Document Type : Original Article


1 Iranian Center for Neurological Research, Neuroscience Institute, Tehran University of Medical Sciences, Tehran, Iran

2 Iranian Center of Neurological Research, Neuroscience Institute, Tehran University of Medical Sciences, Tehran, Iran

3 Fetal and Neonatal Research Center, Tehran University of Medical Sciences, Tehran, Iran Breast Feeding Research Center, Tehran University of Medical Sciences, Tehran, Iran


Background: Myasthenia gravis (MG) is a chronic neuromuscular disease, which physically and mentally affects the patient’s life, with depression being one of the most important psychological complications in these patients.
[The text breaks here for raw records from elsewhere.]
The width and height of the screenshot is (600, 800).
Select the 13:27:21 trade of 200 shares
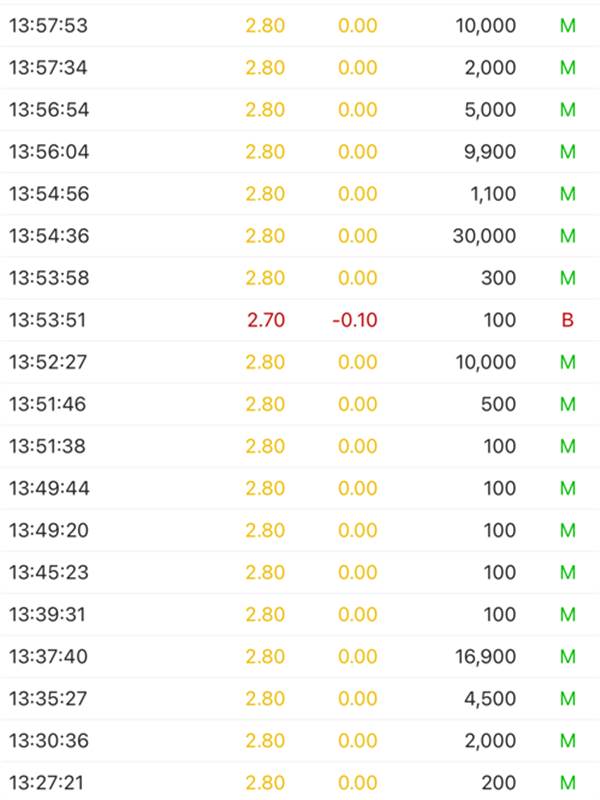tap(300, 783)
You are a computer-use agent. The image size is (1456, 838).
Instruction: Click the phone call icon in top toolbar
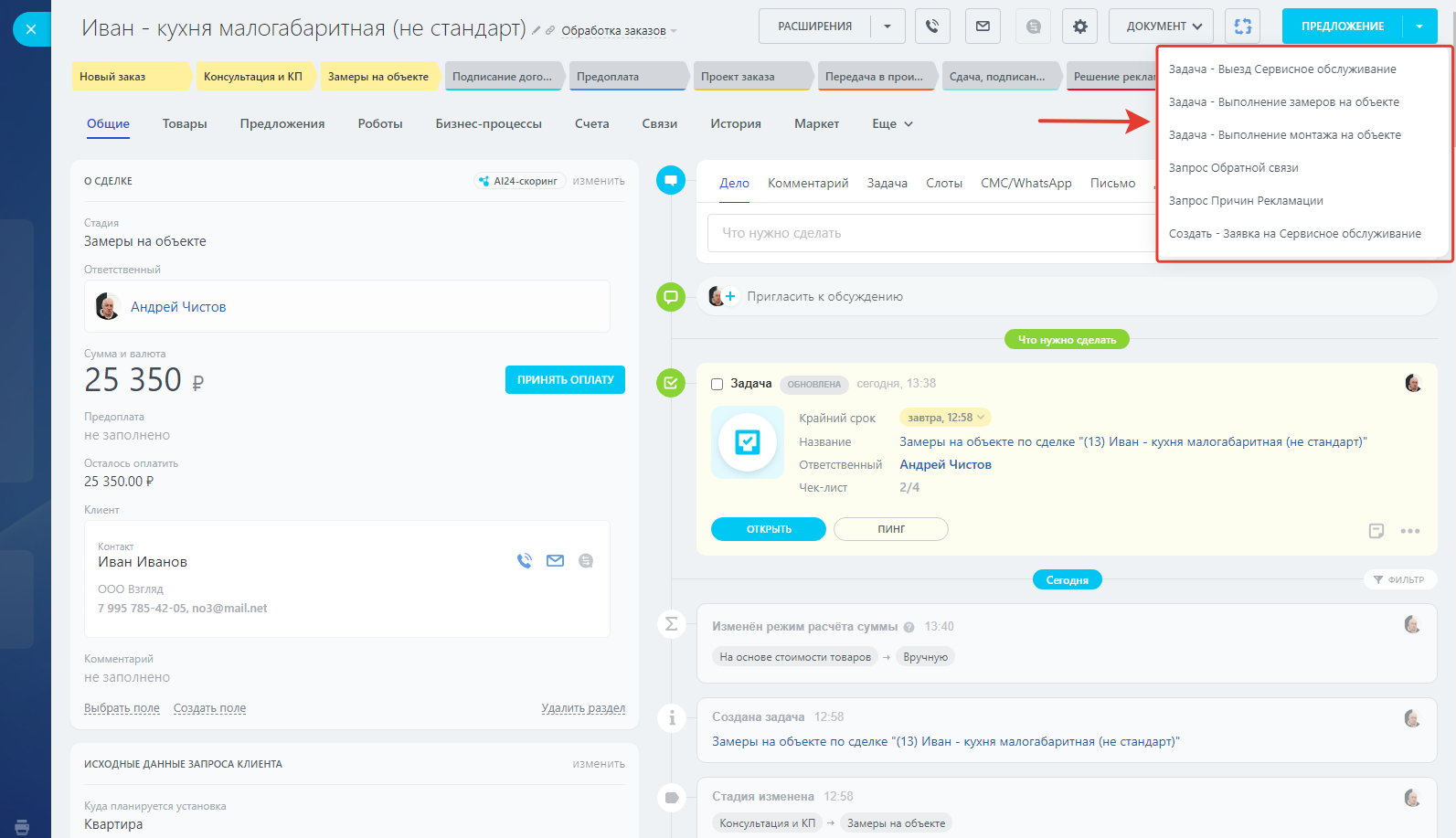(932, 27)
This study aims to investigate the prevalence of depression and its associated factors in a group of Iranian patients with MG.
Methods: This was a cross-sectional study in which consecutive patients diagnosed with MG who referred to two referral neuromuscular clinics affiliated to the Tehran University of Medical Sciences, Tehran, Iran, were evaluated for eligibility. Patients with a previously known psychiatric disorder and those with a family history of mental disorders were excluded. Eligible patients were interviewed and screened for depression through the administration of the Hamilton Depression Rating Scale (HDRS) and the Iranian version of Beck Depression Inventory-II (BDI-II).
Results: A total of 62 patients participated in this study. The total prevalence of depression according to the HDRS and BDI-II scores was 64.5% and 53.2%, respectively. The mild depression was the most frequent level of depression based on the HDRS (33.9%) and BDI-II (22.6%) scores. None of the variables, including age, sex, duration of the disease, and dosages of prednisolone, pyridostigmine, and azathioprine, were correlated with the severity of depression. The number of academic years was the only variable associated with the lower HDRS score (P = 0.037).
Conclusion: Based on the current findings, depression was common among Iranian patients with MG. The severity of depressive symptoms was unrelated to age, sex, marital status, duration of the disease, the daily dosage of medications, and thymectomy status. Further investigations are needed to reveal the exact burden of depression in patients with MG and address the importance of preventive interventions for improving the quality of life (QOL) in these patients.